I believe “L’enfant” is another one of those movies where audiences will be quick to judge and label it as the kind of movie where “nothing happened.” Written and directed by Jean-Pierre Dardenne and Luc Dardenne, the film told the story of a couple (Jérémie Renier and Déborah François) who recently had baby. However, both of them were very young and the first few scenes of the picture established them as parents who were far from ready to raise a child. What’s even worse is that the father actively doesn’t want to get a job. He would rather steal from people and sell the objects he stole for a quick buck. Faced with the responsibility of raising a child, he saw the child as another means of making money.
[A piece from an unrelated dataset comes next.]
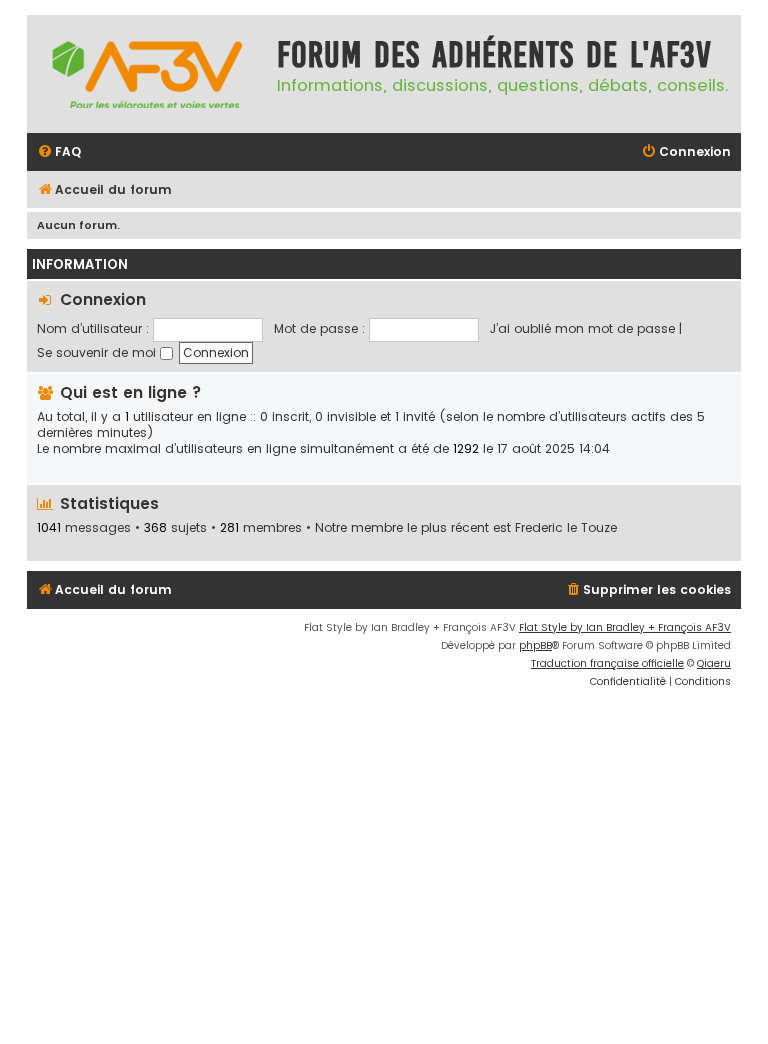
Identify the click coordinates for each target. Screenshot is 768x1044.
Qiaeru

There’s a certain sadness about this picture that fascinated and angered me at the same time. I was very angry with the characters’ decisions, especially the father’s, but I could not help but wonder how the consequences of their actions would change (or not change) them in the long run. While the movie did not have a lot of dialogue, the silent moments and body movements were enough to let the audiences feel the gravity of certain situations and the desperation of the two leads. I also enjoyed the brilliant symbolism regarding the father and his way of constantly selling things. I thought it was very fitting considering that he was the kind of person who did not want to get attached in fear of finally being responsible for something. Lastly, the use of bright colors for a somewhat grim story provided a nice contrast. This is a small movie but I found it to be quite powerful because it had a certain insight without really judging its characters. It simply shows what is and sometimes that’s enough to make us question ourselves how we would have done things differently if placed in similar situations. Strangely enough, even though I did not agree with more than half of the characters’ choices, I still felt for them and ultimately wanted them to succeed or maybe even lead a better life, especially for the newborn. If one is up for an honest experience via a cinematic medium, one should consider to watch this movie.